- TASK ITEM -
Copy every line from the data below in which the string "target" can be found.

- RECORDS -
-------------------------

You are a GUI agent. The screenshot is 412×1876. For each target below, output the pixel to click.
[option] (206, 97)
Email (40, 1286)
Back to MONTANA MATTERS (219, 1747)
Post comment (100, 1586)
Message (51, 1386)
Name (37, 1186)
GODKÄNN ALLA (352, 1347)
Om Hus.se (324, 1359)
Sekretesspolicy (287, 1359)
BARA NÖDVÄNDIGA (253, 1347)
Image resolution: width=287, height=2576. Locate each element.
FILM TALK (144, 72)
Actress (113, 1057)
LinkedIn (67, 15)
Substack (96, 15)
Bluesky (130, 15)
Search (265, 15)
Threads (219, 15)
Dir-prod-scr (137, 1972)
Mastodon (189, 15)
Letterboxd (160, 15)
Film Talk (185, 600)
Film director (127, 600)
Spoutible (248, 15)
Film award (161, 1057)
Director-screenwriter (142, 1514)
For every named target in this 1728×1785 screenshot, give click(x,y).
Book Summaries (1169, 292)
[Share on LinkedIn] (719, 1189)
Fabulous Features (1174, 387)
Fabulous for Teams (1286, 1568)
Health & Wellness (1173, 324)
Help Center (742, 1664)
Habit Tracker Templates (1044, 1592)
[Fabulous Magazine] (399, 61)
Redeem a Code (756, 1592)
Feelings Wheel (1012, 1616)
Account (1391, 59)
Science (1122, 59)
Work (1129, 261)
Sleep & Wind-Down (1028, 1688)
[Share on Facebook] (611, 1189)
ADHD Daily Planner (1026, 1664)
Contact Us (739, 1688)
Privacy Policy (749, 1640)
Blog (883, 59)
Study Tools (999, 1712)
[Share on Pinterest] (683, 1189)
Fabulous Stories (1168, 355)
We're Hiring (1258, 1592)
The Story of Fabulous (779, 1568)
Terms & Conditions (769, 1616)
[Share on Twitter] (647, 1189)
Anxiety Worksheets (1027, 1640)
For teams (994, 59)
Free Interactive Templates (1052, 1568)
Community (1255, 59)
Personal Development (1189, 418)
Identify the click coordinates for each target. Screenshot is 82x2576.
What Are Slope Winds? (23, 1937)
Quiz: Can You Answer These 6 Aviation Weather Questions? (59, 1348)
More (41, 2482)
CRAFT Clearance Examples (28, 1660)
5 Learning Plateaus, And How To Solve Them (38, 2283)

-------------------------

- EXERCISE RESPONSE -
You are a GUI agent. The screenshot is 412×1876. For each target below, output the pixel to click.
For every named target in this 1728×1785 screenshot, give click(x,y).
Identify the click coordinates for each target. Screenshot is 82x2576.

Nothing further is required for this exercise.